[Two cases of non-functional gonadotroph adenoma pituitary apoplexy following GnRH-agonist treatment revealing gonadotroph adenoma and pseudopituitary apoplexy after GnRH administration]

Abstract

We report here two cases of pituitary apoplexy or pseudoapoplexy revealing a gonadotroph adenoma. A 69-year-old man, who had just started antiandrogen treatment (Gn-RH agonist) for prostatic cancer, was admitted to neurosurgery emergency because of increasing headache and visual impairment. The CT-scan disclosed the presence of a large pituitary mass with lateral invasion of the left cavernous sinus.
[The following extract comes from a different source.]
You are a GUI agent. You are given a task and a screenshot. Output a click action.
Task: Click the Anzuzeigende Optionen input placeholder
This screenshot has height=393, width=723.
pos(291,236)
Hormonel testing showed panhypopituitarism. A few days later, diabetes insipidus appeared. The patient first received corticosteroid therapy and underwent surgical adenomectomy. Immunostaining of the tumor tissue was positive for FSHbeta, confirming the diagnosis of gonadotroph adenoma. Three months after surgery, the endocrine evaluation showed pituitary insufficiency. An 81-year-old man complained of mnemonic disorders. The CT-scan revealed a pituitary mass without extension. The Ophthalmological examination showed left temporal upper quadranopsia. Endocrinological tests with administration of GN-HR triggered headache and vomiting. A second CT-scan was unchanged. Hormone testing revealed increased serum levels of FSH and decreased serum levels of LH. Surgical management of the primary tumor was undertaken due to the visual field alteration. Immunohistochemical studies confirmed the diagnosis of gonadotroph FSHbeta adenoma.